Questa battaglia la conducono ovunque all’interno del movimento operaio e popolare i membri e i dirigenti del KKE e della KNE, promuovendo la politica del Partito, il suo Programma, affinché si comprenda la necessità della controffensiva, della rottura con l’attuale sistema. La necessità del suo rovesciamento e della conquista del potere operaio e popolare. Questa sarà la via definitiva d’uscita per i popoli.
Note
- “Sionismo”: teoria nazionalista reazionaria che considera la creazione dello Stato di Israele nel territorio della Palestina come il compimento di una promessa divina al “popolo di Israele” e, in questo senso, che la terra della Palestina appartenga legittimamente a Israele.

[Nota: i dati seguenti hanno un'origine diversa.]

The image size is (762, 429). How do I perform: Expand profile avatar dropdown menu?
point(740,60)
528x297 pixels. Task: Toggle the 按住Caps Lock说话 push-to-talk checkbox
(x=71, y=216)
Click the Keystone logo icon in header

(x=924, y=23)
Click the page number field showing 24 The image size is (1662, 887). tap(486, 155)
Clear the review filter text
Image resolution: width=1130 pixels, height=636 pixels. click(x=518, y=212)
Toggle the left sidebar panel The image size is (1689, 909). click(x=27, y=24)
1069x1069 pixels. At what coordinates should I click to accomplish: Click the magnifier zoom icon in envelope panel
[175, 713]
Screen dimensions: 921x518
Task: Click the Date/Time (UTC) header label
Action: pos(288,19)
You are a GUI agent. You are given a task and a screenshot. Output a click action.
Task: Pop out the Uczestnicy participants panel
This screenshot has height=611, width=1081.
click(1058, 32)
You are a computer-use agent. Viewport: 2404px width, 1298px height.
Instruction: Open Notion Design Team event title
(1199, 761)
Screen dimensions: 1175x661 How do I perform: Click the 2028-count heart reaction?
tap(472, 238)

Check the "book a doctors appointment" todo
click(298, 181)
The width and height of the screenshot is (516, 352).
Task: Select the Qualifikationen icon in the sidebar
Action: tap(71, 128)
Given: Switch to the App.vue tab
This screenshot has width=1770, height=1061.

- Per dimostrare che una pressione popolare può portare alla fine della guerra (o impedirne l’inizio), si utilizza l’esempio della guerra del Vietnam e del grande movimento sviluppatosi allora negli USA contro la guerra. Tuttavia, questo “esempio” trascura alcuni parametri fondamentali. In primo luogo il rapporto di forze internazionale, cioè il fatto che allora esisteva l’URSS, il sistema socialista internazionale, le sue relazioni con popoli e paesi che combattevano contro il colonialismo. Era in corso la lotta internazionale tra capitalismo e socialismo, che influenzava tutte le scelte e le posizioni del campo imperialista. Inoltre, le proteste contro la guerra in Vietnam negli USA si svolsero sul terreno di piccole e grandi vittorie dei comunisti vietnamiti, vittorie che ovviamente derivarono anche dal sostegno multiforme dell’URSS e di altri paesi e, di conseguenza, dalla sconfitta militare degli USA. In questo contesto, contribuì indubbiamente anche la mobilitazione di massa, popolare, soprattutto negli USA ma anche a livello internazionale contro la guerra imperialista, la solidarietà multiforme al popolo vietnamita che rafforzò divisioni e contrasti nelle file della borghesia USA, in condizioni di crisi economica. Pertanto, le proteste contro la guerra in Vietnam erano oggettivamente collegate a una più ampia lotta internazionale tra socialismo e comunismo, nonostante la forte influenza di concezioni revisioniste, riformiste e pacifiste borghesi all’interno del movimento pacifista, che lo limitarono infine nell’ambito di scelte borghesi.